## [WHAT THE EXERCISE ASKS]
Copy each line of the records below that has "computer" in it.

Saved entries
---

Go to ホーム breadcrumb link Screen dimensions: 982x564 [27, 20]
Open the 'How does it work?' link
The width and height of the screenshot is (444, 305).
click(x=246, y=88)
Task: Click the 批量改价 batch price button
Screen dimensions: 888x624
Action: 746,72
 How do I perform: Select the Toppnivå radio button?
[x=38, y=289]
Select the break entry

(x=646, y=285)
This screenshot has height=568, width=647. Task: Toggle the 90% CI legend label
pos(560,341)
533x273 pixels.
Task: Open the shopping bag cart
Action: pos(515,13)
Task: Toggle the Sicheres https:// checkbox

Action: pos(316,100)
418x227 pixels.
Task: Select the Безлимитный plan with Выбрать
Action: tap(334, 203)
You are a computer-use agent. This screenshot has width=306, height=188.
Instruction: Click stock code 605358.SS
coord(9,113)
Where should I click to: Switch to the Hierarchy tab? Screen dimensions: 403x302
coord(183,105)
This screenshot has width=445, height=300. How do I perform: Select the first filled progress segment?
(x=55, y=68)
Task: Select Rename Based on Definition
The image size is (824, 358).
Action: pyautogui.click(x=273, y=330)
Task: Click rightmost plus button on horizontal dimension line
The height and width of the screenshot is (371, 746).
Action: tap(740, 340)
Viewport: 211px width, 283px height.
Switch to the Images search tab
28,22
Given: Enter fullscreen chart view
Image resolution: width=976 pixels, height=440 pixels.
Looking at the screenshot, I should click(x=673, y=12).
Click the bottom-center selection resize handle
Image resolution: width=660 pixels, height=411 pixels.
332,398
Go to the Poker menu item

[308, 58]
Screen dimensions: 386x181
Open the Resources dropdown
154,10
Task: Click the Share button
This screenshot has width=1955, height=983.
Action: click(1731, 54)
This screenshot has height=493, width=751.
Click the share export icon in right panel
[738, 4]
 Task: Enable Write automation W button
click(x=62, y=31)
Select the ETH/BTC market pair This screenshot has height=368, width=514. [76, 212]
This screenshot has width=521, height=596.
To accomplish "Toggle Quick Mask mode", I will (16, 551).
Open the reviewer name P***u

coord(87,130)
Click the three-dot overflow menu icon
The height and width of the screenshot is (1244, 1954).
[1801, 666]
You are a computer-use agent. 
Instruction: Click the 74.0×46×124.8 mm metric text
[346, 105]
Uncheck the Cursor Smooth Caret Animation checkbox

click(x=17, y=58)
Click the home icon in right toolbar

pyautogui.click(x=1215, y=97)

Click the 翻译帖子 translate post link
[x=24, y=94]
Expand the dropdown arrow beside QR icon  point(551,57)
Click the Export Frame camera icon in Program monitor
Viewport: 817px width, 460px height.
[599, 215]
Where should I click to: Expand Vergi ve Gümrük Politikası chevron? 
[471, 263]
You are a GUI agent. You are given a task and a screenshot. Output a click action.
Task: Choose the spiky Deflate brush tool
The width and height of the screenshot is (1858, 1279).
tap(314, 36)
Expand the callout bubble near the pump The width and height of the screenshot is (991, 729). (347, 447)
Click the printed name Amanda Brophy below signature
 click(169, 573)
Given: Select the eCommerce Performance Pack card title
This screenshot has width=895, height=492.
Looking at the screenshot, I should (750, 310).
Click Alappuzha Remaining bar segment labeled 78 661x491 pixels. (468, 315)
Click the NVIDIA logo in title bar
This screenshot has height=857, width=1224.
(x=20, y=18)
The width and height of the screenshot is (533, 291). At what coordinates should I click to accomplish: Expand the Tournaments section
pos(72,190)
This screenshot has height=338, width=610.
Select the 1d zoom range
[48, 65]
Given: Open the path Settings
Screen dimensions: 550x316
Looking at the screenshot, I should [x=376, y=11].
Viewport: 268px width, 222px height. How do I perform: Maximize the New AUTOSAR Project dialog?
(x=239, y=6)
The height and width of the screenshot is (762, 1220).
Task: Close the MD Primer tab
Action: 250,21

---

## [ANSWER TO THE PROBLEM]
You are a computer-use agent. This screenshot has width=306, height=188.
You are a computer-use agent. 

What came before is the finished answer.